Language clearly is a sensitive issue because it is so closely tied to national identity, heritage, and culture. But national pride should not blind scientists and journal editors to an obvious fact. Publishing research papers in English is necessary to have the widest circulation and greatest impact in the international scientific community.
This statement is supported by a number of studies based on the Institute for Scientific Information’s Science Citation Index (SCf). One published analysis covered 1978 articles by French authors (Current Contents, no. 23, June 6, 1988, pp. 3-11).

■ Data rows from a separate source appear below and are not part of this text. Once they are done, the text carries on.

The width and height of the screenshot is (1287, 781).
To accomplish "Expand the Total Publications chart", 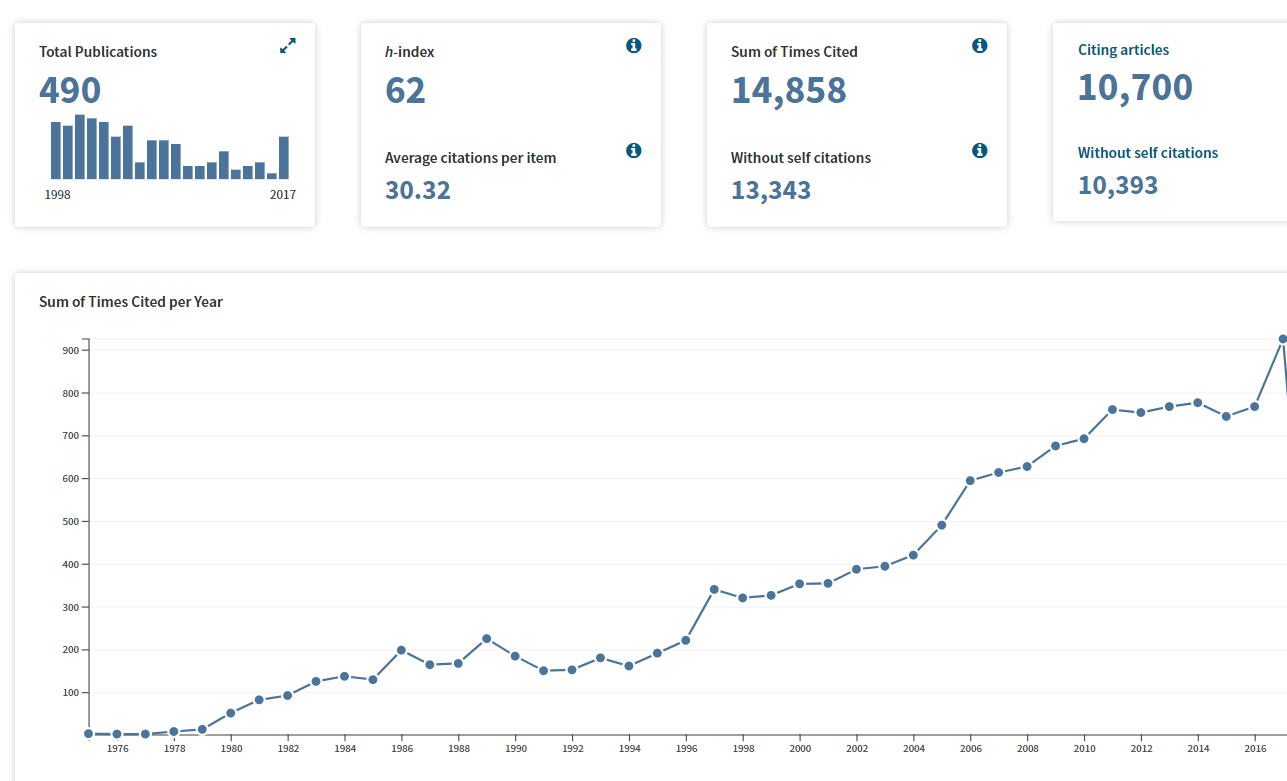I will point(288,46).
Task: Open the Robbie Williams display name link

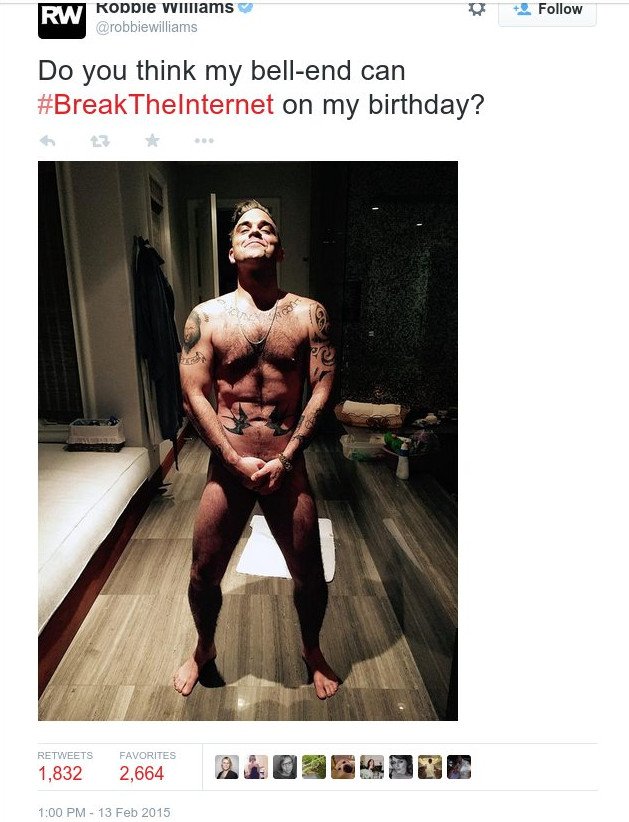Action: [165, 7]
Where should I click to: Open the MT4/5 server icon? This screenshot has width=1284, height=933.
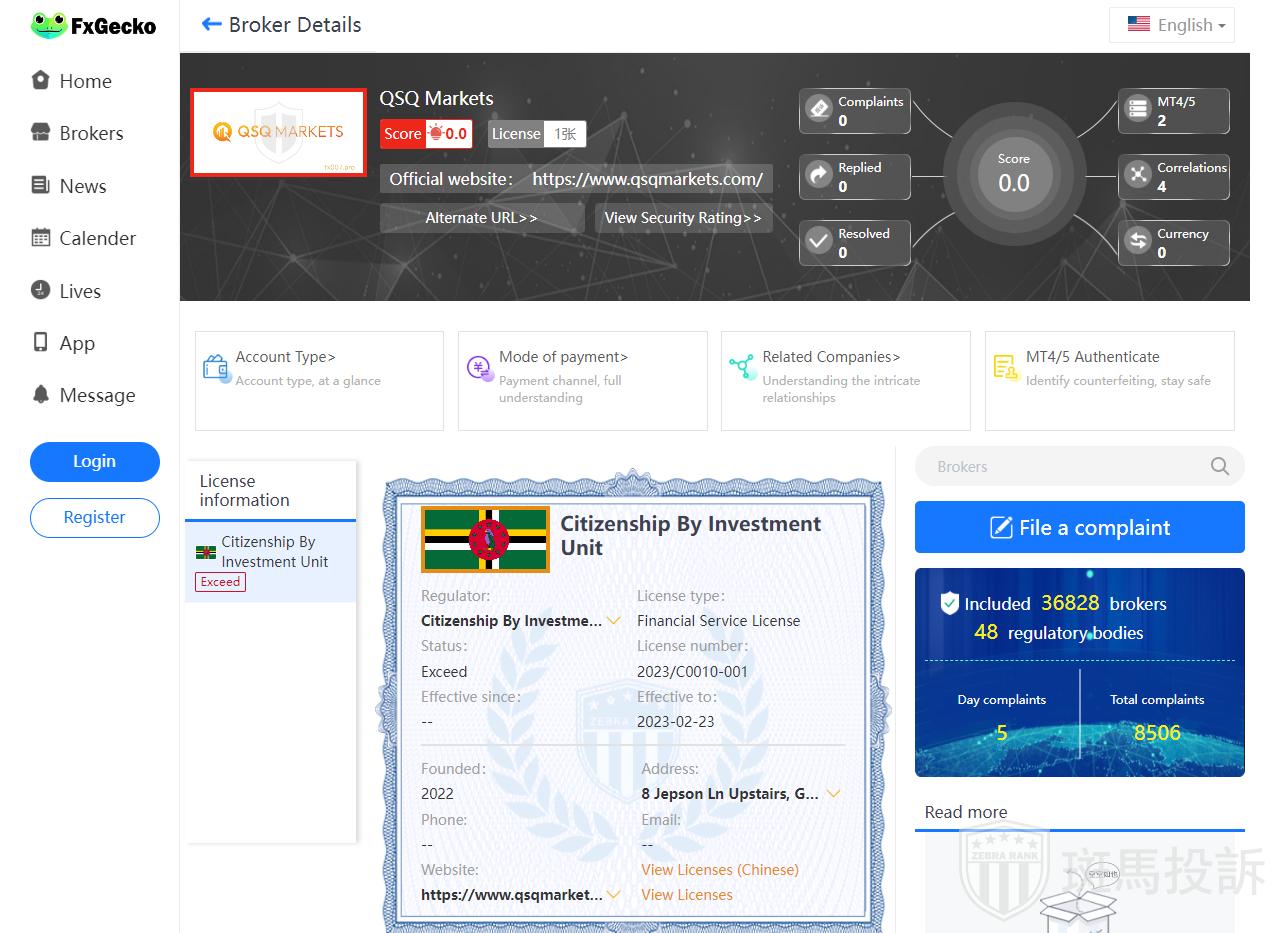(x=1138, y=110)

The study showed that French researchers are greatly increasing their output of English-language articles. In 1978, the SCI indexed 17,300 papers by French authors. Of these, 51% were in English and 48% were in French. This is a major change over comparable SCI statistics for 1973, when only 25% of the 17,400 French-authored papers were in English and 75% were in French.
The study also demonstrated that French-authored articles in English were, on average, cited far more frequently than the French-language papers. The 1978 English-language papers received about 57,600 citations from 1978-1982, yielding a five- year impact rating—based on an SCI calculation— of 6.5 for the average paper. The French-language articles received 15,650, or a five-year impact of 1.9.
These data on relative citation impacts applied to other non-English languages as well as French. The five-year impact of all 1978 SCI articles in English was 5.2, compared to 1.9 for German, 1.2 for Russian, and 0.7 for Japanese.
Linguistic purists from non-English-speaking countries may be right to insist on preserving their vernacular language as a point of national pride. But they should realize that their nation’s prestige and visibility in the world of science may be enhanced significantly by publishing in English. They should support, not condemn, researchers and journal editors who choose to publish in English and thereby advance their nation,s scientific interests.
As I stated more than 10 years ago in La Recherche, the French language is not threatened by French scientists who publish in English or any other language. It is the complacently monolingual English-speaking world that needs to worry. By not learning foreign languages, it risks being left out of the conversation in an increasingly global and multilingual business community.